Emma Graham-Harrison and Joshua Surtees report,
Trinidad’s jihadis: how tiny nation became Isis recruiting ground. The Caribbean nation has one of the world’s highest Isis volunteer rates – and most don’t come back
The tiny Caribbean nation, with a population of just 1.3 million, lies about 10,000km from the former Isis capital in Raqqa. Yet at the bloody peak of the group’s power, Trinidad and Tobago had one of the highest recruitment rates in the world.
More than 100 of its citizens left to join Islamic State, including about 70 men who planned to fight and die. They were joined by dozens of children and women, the latter including both willing and unwilling companions, security officials say.
Why? (emphasis added)
Trinidad’s Muslims make up around one in 10 of the country’s population, and the overwhelming majority follow moderate forms of Islam.
But a tiny minority have been drawn to a more extreme creed. In 1990 a group called Jamaat al Muslimeen launched the western hemisphere’s first and only Islamist coup attempt, taking the prime minister and legislators hostage for several days.

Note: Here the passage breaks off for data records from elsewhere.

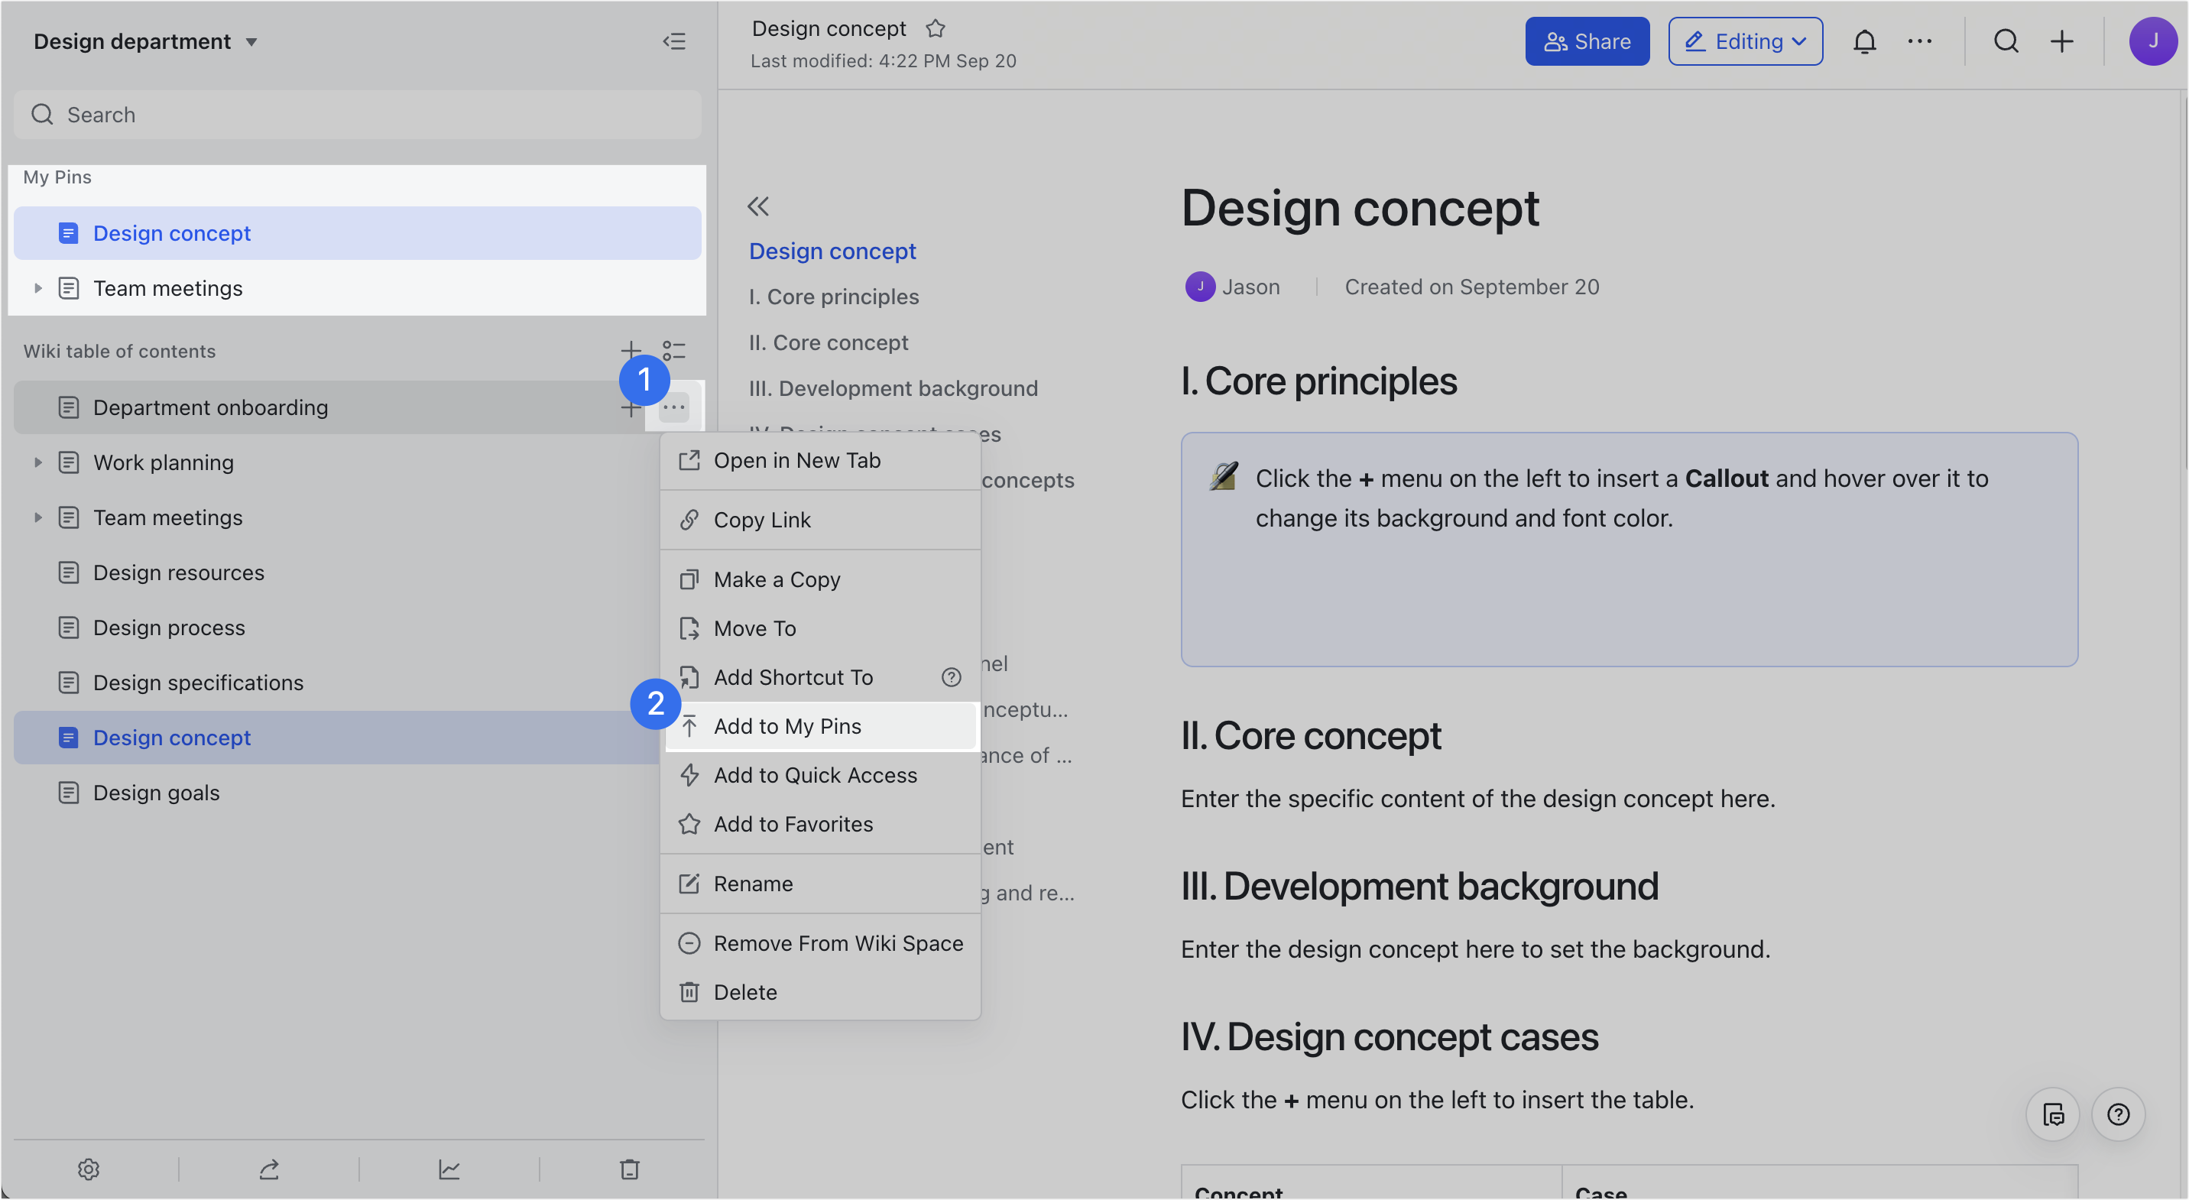Select Copy Link from the context menu
Screen dimensions: 2189x1200
pos(761,519)
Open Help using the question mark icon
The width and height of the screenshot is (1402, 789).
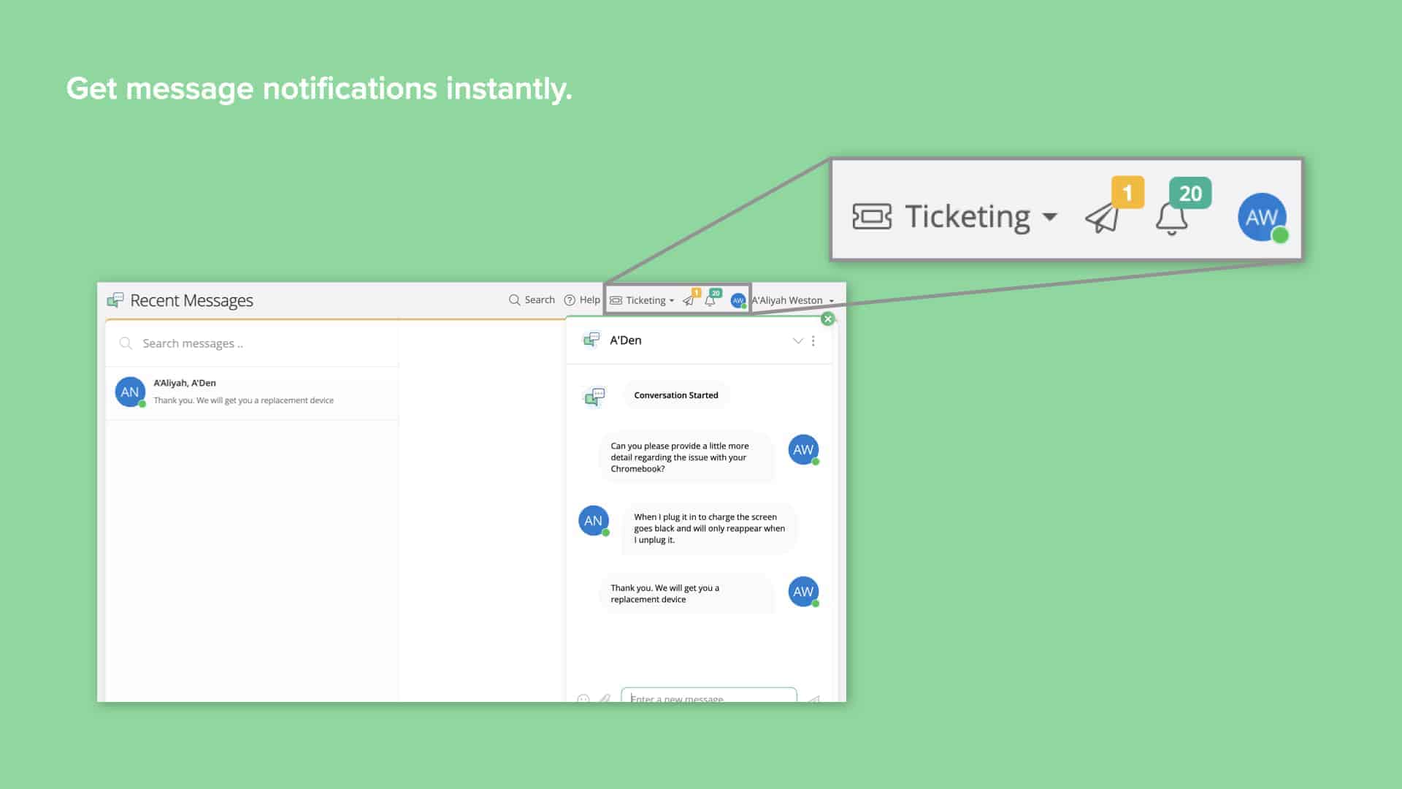(570, 300)

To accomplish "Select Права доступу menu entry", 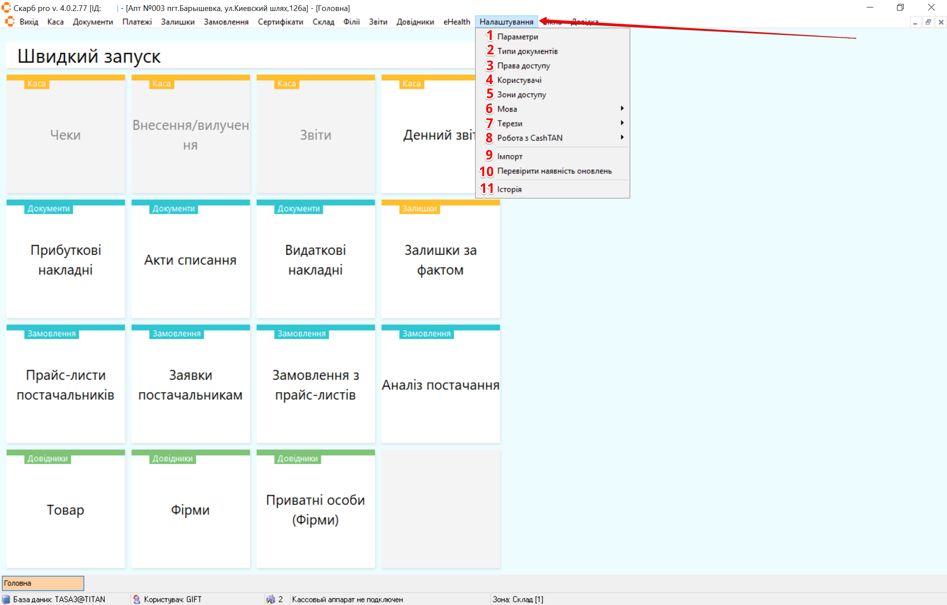I will pyautogui.click(x=523, y=66).
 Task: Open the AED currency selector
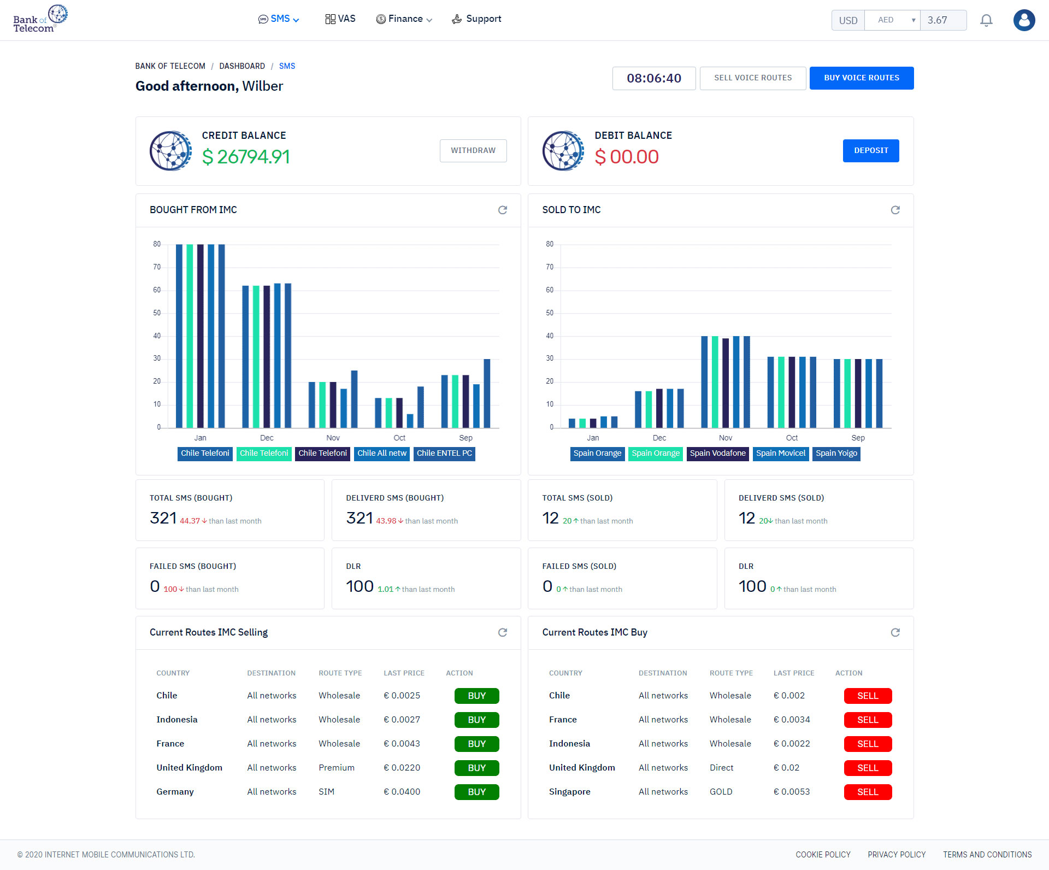[892, 20]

Eventually the army regained control, but the imam behind the coup, Yasin Abu Bakr, was released from jail within a couple of years under an amnesty deal and has resumed preaching.
. . .
Young men, many of them recent converts, were drawn to the caliphate mostly by promises of money and a sense of community – an appeal similar to that of gangs in an increasingly violent country, he said.“[A gang] provides a family, male role models, social order and it promises access to what many young men might think they want: money, power, women, respect,” said Kerrigan who has researched extremism for UN counter-terrorism units.